Royal College of Surgeons in Ireland Coláiste Ríoga na Máinleá in Éirinn

Non-Funded PhD: Dr Stephen Keely - Targeting Bile Acids for the Treatment of Chronic Intestinal Diseases

Project description

Classically known for their roles in fat digestion, bile acids are now widely appreciated as a family of hormones that regulate many important aspects of human physiology.  In the intestine, bile acids regulate epithelial transport and barrier function, proliferation, apoptosis, and mucosal immunity and are involved in the pathogenesis of irritable bowel syndrome, inflammatory bowel disease and intestinal cancer. Beyond the gut bile acids also have important roles to play in glucose and fat metabolism, energy consumption, and cardiovascular health, and consequently are implicated the development of common metabolic disorders, such as diabetes, obesity and atherosclerosis. 

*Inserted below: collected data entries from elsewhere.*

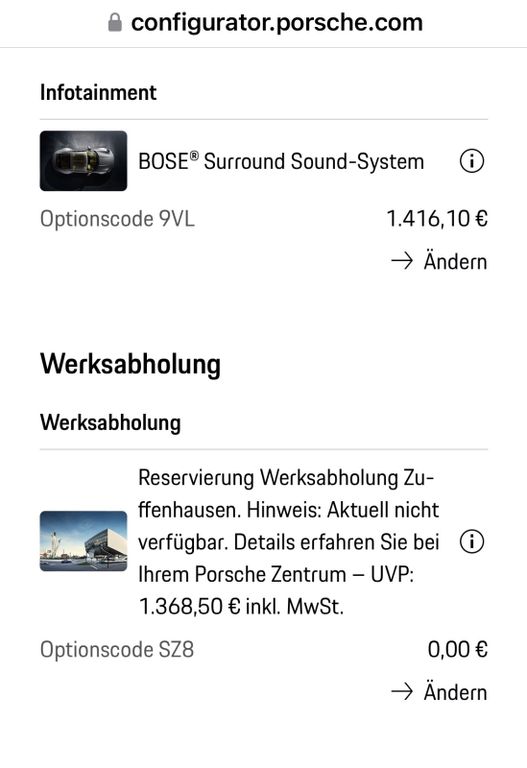Click the large Werksabholung section title
Image resolution: width=527 pixels, height=768 pixels.
point(130,364)
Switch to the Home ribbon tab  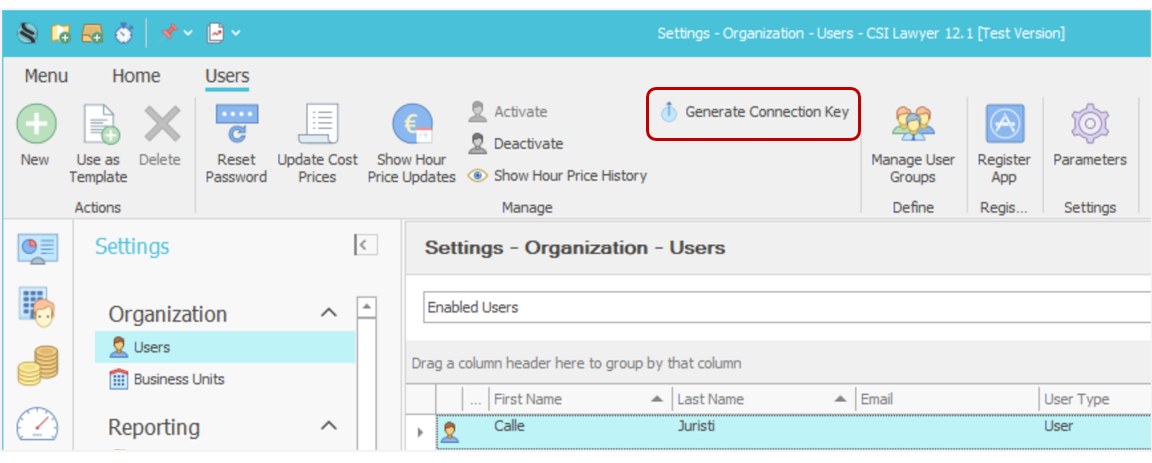[136, 76]
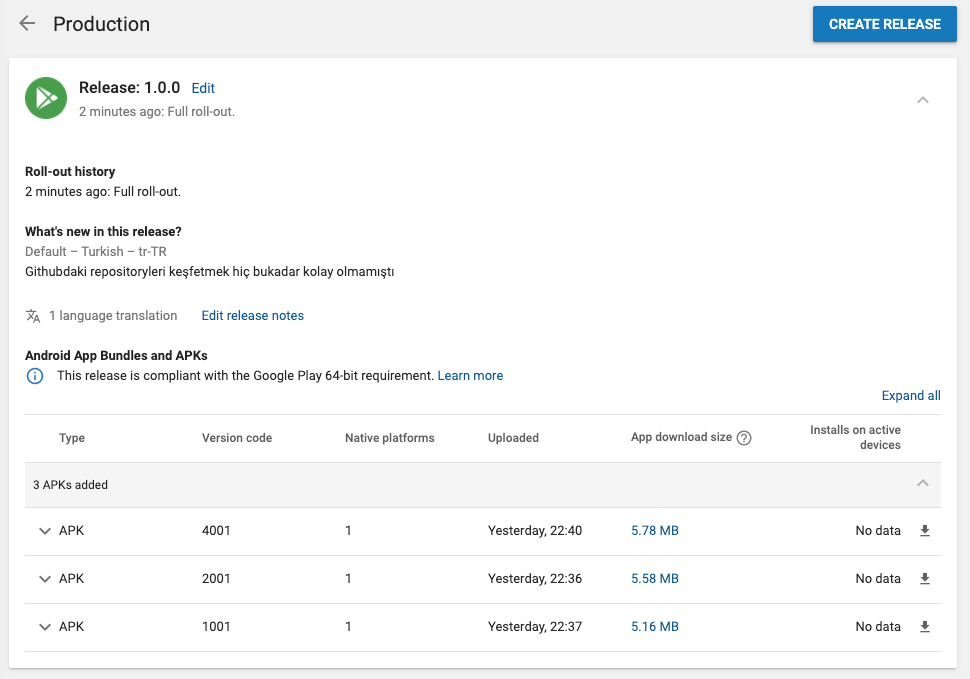970x679 pixels.
Task: Click the back arrow beside Production
Action: 27,24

When considering how bile acids impact on human health it is essential to take into account the influence of gut bacteria on their activity. The makeup of the microbiome is influenced by many factors, including diet, gender, environment, and age, such that each individual has a distinct “microbial fingerprint” that significantly impacts their overall health and well-being. Bacterially-generated bile acid metabolites are immensely important in mediating communication between the microbiome and the host. Distinct microbial  profiles generate unique “bile acid signatures” that, in turn, differentially modulate the activity of bile acid receptors to regulate intestinal and metabolic function. 

Research in our lab  focusses on understanding how bile acids function as key regulators of human health and how we can possibly target such interactions in the treatment of intestinal and metabolic diseases. Several multidisciplinary projects are ongoing in collaboration with academic and industry partners at home and abroad. We employ molecular biology, electrophysiological, biochemical, microscopy, and proteomics-based experimental approaches to discover the cellular and molecular mechanisms underlying bile acid actions in health and disease. 

Students wishing to carry out PhD projects in our group are encouraged to contact the Principal Investigator. Students will be based in the Molecular Medicine Department in RCSI and will be trained in electrophysiological, molecular (PCR, Western blotting, siRNA etc.), imaging (confocal microscopy) approaches, and biochemical assays (ELISA, Reverse Phase Protein Arrays) for elucidation of bile acid actions on intestinal function.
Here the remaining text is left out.